Will Ferrell, Kurt Warner, and The Meaning of Life

Will Ferrell, Kurt Warner, and The Meaning of Life

strangerthanfictionI recently watched the movie “Stranger Than Fiction” and found that it suffers from a typically cinematic kind of mistake: it equates real living with a narcissistic, irresponsible, work-shirking kind of life. That, quite simply, is problematic.

The title character, Harold Crick (played by former Saturday Night Live actor Will Ferrell) muddles through life as an IRS salesman until he has to audit a baker named Ana Pascal (played by Maggie Gyllenhaal, with a suspicious character name), after which he falls in love, goes AWOL from his job, and exchanges his responsible if sedate existence for one that involves eating lots of cookies, illicit sex, and nearly dying.

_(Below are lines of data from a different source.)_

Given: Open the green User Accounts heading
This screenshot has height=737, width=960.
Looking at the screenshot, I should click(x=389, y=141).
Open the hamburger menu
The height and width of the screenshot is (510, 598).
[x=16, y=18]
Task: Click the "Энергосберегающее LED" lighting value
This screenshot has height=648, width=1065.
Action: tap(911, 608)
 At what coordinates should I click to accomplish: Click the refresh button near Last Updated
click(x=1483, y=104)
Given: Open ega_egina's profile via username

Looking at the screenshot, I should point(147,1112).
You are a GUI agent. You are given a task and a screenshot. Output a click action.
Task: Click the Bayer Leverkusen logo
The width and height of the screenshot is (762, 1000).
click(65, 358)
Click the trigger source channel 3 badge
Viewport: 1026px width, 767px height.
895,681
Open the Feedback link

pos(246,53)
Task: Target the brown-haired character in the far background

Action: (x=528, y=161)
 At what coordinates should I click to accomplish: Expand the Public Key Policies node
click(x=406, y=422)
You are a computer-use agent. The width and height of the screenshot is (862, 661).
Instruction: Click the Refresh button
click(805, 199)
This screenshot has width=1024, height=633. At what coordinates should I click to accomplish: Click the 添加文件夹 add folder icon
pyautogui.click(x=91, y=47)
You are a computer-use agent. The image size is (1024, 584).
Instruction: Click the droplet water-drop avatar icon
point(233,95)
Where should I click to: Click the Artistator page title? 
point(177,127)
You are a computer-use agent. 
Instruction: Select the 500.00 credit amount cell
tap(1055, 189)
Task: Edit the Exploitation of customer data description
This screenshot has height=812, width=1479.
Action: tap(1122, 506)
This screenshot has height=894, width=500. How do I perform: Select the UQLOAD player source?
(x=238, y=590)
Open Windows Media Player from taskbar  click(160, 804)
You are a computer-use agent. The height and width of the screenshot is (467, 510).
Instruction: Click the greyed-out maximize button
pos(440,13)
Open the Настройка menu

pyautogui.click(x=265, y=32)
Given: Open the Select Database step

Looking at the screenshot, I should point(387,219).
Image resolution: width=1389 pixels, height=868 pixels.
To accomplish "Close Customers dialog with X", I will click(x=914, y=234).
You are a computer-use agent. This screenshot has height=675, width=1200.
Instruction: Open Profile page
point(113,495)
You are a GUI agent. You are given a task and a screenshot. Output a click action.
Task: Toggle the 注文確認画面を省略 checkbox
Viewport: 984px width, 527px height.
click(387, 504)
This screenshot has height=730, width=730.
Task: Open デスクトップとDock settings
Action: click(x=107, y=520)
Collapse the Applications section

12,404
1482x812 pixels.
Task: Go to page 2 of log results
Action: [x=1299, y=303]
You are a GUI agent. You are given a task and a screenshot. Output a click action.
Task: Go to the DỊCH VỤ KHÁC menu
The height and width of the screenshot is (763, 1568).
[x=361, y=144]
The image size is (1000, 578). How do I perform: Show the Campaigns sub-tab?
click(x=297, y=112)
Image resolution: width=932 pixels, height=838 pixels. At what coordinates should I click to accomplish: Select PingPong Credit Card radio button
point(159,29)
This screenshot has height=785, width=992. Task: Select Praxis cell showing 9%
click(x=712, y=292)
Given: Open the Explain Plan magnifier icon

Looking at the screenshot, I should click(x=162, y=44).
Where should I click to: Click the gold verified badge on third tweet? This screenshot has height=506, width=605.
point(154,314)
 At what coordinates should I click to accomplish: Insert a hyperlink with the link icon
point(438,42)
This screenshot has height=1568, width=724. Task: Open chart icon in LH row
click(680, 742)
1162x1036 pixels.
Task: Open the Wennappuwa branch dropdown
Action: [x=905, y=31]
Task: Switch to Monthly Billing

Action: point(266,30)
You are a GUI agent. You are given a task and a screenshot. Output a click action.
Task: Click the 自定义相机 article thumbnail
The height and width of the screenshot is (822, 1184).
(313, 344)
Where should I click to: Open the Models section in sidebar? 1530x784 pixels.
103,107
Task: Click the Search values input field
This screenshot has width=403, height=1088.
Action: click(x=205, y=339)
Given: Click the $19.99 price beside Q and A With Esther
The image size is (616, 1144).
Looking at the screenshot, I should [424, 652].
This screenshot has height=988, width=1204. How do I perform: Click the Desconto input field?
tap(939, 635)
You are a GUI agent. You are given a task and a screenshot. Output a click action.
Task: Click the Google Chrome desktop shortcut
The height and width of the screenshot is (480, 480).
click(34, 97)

Though the film makes some interesting points, not least of which on the matters of fate (a secular version of predestination) and literature (how closely the lives of authors and their characters intertwine), it comes to a thudding, concussion-inducing halt when it offers us its version of living. Crick, it argues, only gets to experience life when he shirks the IRS, sleeps with his baker friend, and generally does whatever he wants to do.

How different this picture of fulfillment is from a tearjerker produced by ESPN on NFL player Kurt Warner. Warner, a married Christian with a bunch of kids, a number of them adopted, has despite his fame and wealth devoted his life, it seems, to helping others around him. Though he lives the life so many men covet, being a Super Bowl quarterback with an attractive woman on his arm, he has found fulfillment and happiness not in serving himself, but in serving others. Where Harold Crick finds happiness in narcissistic pursuits, Kurt Warner finds happiness in loving others and communicating through Word and deed the love of Jesus Christ. He plays football, but he loves Christ. (HT: Matt Perman’s excellent blog)

This is a reminder to us. Have we subtly bought into a Cricklike mentality? Has Hollywood, or whomever, fooled us with its equation of selfish hedonism with true happiness? If so, shame on us. And how sad we ought to be. We won’t find happiness in serving ourselves. We find it only in serving God and, by extension, serving our fellow man in the purposeful love of Jesus Christ.

The life that is worth living is the Christian life. It is odd, against one’s selfish nature, and cruciform in shape. It does not involve shirking responsibility, but taking it. It does not mean serving oneself, but serving others. For men, it does not mean sleeping around, breaking hearts, using women, but stepping up for the kingdom, in many cases taking a wife, loving her tenaciously, and raising children to go out and transform their surroundings. It does not mean disdaining work and provision, but in approaching it with unquenchable zest and energy. God, after all, is the original worker, and the creator of work. If we blaspheme work, we blaspheme God.

In the end, then, the choice is clear. We can live for ourselves, or we can live for God and man. One choice makes sense to the sinful heart; the other is, truly, “stranger than fiction,” and a thousand times more happy besides.